> **TEXT TO READ**:
All that is left of the Sylvia hive is her bottom board with a few homeless and unhappy bees. Many of these bees came home after the hive had left. We decided to leave them to their own resources, as they were likely to be most cranky and likely to sting us. The top deep off of Sylvia is going into storage for the time being. The little bit of nectar stored in the bottom of a few frames was left out in another part of the yard, where bees are busily taking it out and back to their hive. When they've cleaned out those frames, we'll store them, too.
Sunday, June 15, 2008
8 Shallow Frames of HONEY
Robbed the hive with very little problem. The fume board and the Fischer's Bee Quick emptied the bees out of the supers in only a couple minutes. The only effort was using the hive tool to pry the supers apart where the bees had industriously glued them together....and the heavy lifting. Wheelbarrow helped there. Had one super (pictured above) with capped honey on 8 out of 9 frames. Left the 9th frame intact and extracted the other 8.
Isn't that beautiful? The white is the beeswax capping they put over the honey when it is dehydrated to honey goodness.

Entries for finding words and elements
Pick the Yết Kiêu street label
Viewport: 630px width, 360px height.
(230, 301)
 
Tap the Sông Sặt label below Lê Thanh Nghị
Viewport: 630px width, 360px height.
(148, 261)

> **PROBLEMS TO SOLVE**:
**1.** Please repeat, word for word, the part of the beekeeping blog post that opens with the words containing "Sunday, June 15, 2008" and closes with "the other 8.".
**2.** Carry the beekeeping blog post on from the point where it stops.
You won't need the records.

> **RESPONSES TO THE TASKS**:
**1.**
Sunday, June 15, 2008
8 Shallow Frames of HONEY
Robbed the hive with very little problem. The fume board and the Fischer's Bee Quick emptied the bees out of the supers in only a couple minutes. The only effort was using the hive tool to pry the supers apart where the bees had industriously glued them together....and the heavy lifting. Wheelbarrow helped there. Had one super (pictured above) with capped honey on 8 out of 9 frames. Left the 9th frame intact and extracted the other 8.

**2.**
We just sawed the cappings off with what is basically a very sharp bread knife. Went back over the low spots the knife didn't get with a cappings scratcher...something that looks like a metal version of a hair pick from the 70's. Sort of.
Put two frames at a time in the simple plastic extractor...
Turned the handle and spun it around....
And voila! The comb was empty and the honey was in the bottom of the extractor bucket.
Then opened the gate and let the honey flow through the filters into the bottling bucket.
You can see white comb remnants there in the filter. There are actually three filters on the bucket top.
If you look at the bottling bucket, you can tell that it is almost half full....just from 8 shallow frames. Tonight we let it settle, then tomorrow we put the honey into jars. Which reminds me...time to go to store for some jars!!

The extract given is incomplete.